Menu
News
EkBis
New Economy
Kabar Finansial
Sport & Lifestyle
Kabar Sawit
Video
Indeks
About Us
Social Media

Peran AI pada Keamanan Siber dalam Mengembangkan Ketahanan Bisnis

Peran AI pada Keamanan Siber dalam Mengembangkan Ketahanan Bisnis Kredit Foto: Pixabay
Warta Ekonomi, Jakarta -

Mantan Direktur Utama Bank BNI, Sigit Pramono, mengingatkan bahwa cyber risk atau ancaman siber adalah nyata. Implementasi keamanan siber adalah parameter penting dalam menyelenggarakan dan mempertahankan keberlangsungan suatu perusahaan. Dan keberhasilan menjaga keamanan siber pada operasi perusahaan merupakan salah satu poin penting dalam penyelengaraan tata kelola perusahaan yang baik.

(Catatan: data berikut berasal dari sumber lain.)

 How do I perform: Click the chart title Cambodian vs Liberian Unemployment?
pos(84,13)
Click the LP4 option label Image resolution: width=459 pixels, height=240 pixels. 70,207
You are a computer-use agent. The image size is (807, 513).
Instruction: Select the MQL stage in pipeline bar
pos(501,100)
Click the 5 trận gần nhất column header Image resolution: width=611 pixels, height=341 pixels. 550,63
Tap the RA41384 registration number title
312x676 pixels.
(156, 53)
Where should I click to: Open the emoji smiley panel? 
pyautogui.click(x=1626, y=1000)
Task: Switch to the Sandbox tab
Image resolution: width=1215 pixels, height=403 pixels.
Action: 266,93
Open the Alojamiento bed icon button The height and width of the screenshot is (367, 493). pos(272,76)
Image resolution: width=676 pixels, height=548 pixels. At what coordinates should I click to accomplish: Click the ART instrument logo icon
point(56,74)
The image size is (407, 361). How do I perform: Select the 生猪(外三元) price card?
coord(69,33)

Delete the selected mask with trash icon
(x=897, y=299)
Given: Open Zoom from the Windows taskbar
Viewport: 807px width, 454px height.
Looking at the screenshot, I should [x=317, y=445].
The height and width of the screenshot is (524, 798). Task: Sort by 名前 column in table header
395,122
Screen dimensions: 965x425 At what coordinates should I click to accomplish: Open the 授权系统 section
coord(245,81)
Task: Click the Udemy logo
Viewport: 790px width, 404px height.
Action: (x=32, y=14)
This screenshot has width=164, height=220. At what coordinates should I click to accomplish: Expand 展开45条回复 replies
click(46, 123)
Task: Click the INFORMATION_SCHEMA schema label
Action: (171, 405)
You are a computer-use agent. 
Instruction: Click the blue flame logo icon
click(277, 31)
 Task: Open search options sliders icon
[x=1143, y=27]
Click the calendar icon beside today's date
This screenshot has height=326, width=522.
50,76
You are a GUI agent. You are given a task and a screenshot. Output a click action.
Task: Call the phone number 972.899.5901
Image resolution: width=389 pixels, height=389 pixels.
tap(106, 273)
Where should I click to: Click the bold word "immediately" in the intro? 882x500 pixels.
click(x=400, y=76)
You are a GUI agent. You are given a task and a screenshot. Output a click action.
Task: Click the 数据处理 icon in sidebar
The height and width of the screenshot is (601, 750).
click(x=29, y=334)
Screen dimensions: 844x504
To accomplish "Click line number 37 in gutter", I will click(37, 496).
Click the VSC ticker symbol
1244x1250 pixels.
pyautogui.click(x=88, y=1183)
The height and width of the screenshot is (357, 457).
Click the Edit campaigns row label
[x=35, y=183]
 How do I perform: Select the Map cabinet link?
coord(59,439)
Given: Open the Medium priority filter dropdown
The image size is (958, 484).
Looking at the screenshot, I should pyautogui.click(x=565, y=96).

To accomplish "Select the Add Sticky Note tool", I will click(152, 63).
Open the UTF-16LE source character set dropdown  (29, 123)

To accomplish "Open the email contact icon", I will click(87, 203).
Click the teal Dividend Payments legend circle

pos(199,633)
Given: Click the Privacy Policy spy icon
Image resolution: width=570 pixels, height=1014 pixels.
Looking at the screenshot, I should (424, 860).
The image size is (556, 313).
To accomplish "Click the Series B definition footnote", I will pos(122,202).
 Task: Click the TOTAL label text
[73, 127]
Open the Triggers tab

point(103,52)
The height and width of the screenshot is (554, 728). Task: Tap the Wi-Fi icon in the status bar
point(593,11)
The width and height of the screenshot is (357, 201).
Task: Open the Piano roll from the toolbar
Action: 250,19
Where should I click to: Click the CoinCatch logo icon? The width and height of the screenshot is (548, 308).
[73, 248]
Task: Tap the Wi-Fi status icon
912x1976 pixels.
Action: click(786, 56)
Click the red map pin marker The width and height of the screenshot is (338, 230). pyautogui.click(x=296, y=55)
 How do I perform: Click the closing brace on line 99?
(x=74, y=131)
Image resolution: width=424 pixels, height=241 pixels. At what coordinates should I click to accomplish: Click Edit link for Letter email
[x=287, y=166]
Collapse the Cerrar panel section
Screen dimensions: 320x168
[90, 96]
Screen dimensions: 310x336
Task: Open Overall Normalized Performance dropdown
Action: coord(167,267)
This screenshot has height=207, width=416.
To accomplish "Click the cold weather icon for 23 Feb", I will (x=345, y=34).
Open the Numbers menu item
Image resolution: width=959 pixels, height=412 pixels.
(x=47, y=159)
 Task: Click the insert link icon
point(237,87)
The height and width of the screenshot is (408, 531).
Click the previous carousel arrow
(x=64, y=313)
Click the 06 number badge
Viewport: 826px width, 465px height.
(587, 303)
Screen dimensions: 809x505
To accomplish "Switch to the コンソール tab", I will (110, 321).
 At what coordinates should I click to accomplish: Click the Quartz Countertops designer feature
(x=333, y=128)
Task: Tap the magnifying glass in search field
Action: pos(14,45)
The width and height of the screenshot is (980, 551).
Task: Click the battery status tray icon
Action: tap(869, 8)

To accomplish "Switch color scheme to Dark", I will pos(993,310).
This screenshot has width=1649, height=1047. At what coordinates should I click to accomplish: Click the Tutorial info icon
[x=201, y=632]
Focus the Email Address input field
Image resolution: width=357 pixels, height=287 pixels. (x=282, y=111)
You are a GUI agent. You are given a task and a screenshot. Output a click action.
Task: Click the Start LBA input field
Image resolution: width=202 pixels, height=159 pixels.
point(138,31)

"Pembobolan data pada baik di perusahaan raksasa sekelas NASA, Facebook, Yahoo, LinkedIn, Sonny PS Network, Telkomsel, Google Indonesia, Tokopedia, Bukalapak, dan banyak lagi menjadi catatan penting dan juga membangun kewaspadaan pada tingkat yang tertinggi mengenai pentingnya membangung keamanan siber yang terintegrasi dengan keseluruhan operasional suatu perusahaan," kata Sigit dalam sambutannya pada webinar mengenai The Age of Digital Transformation yang berlangsung secara virtual, Kamis (6/5/2021).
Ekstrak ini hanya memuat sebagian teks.